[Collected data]
'''

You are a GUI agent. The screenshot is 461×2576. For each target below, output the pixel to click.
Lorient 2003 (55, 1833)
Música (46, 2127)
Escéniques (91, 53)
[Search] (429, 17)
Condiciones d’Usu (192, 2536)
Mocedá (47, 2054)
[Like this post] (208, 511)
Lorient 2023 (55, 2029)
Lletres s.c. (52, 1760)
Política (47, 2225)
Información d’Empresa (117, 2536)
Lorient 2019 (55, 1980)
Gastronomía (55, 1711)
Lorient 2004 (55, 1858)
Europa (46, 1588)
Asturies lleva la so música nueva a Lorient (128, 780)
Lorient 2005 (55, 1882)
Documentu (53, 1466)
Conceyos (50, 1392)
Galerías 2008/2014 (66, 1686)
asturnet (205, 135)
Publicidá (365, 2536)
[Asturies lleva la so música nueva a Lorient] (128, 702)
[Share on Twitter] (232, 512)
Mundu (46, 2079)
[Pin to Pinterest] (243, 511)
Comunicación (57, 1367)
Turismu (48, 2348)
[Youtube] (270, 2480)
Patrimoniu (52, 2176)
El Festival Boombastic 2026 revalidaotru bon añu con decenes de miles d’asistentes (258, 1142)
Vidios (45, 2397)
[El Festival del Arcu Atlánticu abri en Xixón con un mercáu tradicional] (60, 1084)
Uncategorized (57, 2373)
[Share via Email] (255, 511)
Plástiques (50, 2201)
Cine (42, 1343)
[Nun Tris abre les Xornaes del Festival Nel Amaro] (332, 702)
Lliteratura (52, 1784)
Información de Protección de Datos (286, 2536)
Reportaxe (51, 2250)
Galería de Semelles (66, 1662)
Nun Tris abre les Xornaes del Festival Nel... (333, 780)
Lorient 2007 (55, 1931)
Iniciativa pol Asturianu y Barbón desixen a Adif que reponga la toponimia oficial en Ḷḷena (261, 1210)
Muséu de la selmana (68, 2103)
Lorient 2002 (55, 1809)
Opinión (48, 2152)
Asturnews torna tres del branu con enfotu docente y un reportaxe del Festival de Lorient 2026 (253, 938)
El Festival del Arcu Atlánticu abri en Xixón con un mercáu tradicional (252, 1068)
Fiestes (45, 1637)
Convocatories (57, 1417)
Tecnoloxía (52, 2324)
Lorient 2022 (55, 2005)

'''

Activity:
The records above should be restated word for word, please.

Output of the exercise:
You are a GUI agent. The screenshot is 461×2576. For each target below, output the pixel to click.
Lorient 2003 (55, 1833)
Música (46, 2127)
Escéniques (91, 53)
[Search] (429, 17)
Condiciones d’Usu (192, 2536)
Mocedá (47, 2054)
[Like this post] (208, 511)
Lorient 2023 (55, 2029)
Lletres s.c. (52, 1760)
Política (47, 2225)
Información d’Empresa (117, 2536)
Lorient 2019 (55, 1980)
Gastronomía (55, 1711)
Lorient 2004 (55, 1858)
Europa (46, 1588)
Asturies lleva la so música nueva a Lorient (128, 780)
Lorient 2005 (55, 1882)
Documentu (53, 1466)
Conceyos (50, 1392)
Galerías 2008/2014 (66, 1686)
asturnet (205, 135)
Publicidá (365, 2536)
[Asturies lleva la so música nueva a Lorient] (128, 702)
[Share on Twitter] (232, 512)
Mundu (46, 2079)
[Pin to Pinterest] (243, 511)
Comunicación (57, 1367)
Turismu (48, 2348)
[Youtube] (270, 2480)
Patrimoniu (52, 2176)
El Festival Boombastic 2026 revalidaotru bon añu con decenes de miles d’asistentes (258, 1142)
Vidios (45, 2397)
[El Festival del Arcu Atlánticu abri en Xixón con un mercáu tradicional] (60, 1084)
Uncategorized (57, 2373)
[Share via Email] (255, 511)
Plástiques (50, 2201)
Cine (42, 1343)
[Nun Tris abre les Xornaes del Festival Nel Amaro] (332, 702)
Lliteratura (52, 1784)
Información de Protección de Datos (286, 2536)
Reportaxe (51, 2250)
Galería de Semelles (66, 1662)
Nun Tris abre les Xornaes del Festival Nel... (333, 780)
Lorient 2007 (55, 1931)
Iniciativa pol Asturianu y Barbón desixen a Adif que reponga la toponimia oficial en Ḷḷena (261, 1210)
Muséu de la selmana (68, 2103)
Lorient 2002 (55, 1809)
Opinión (48, 2152)
Asturnews torna tres del branu con enfotu docente y un reportaxe del Festival de Lorient 2026 (253, 938)
El Festival del Arcu Atlánticu abri en Xixón con un mercáu tradicional (252, 1068)
Fiestes (45, 1637)
Convocatories (57, 1417)
Tecnoloxía (52, 2324)
Lorient 2022 (55, 2005)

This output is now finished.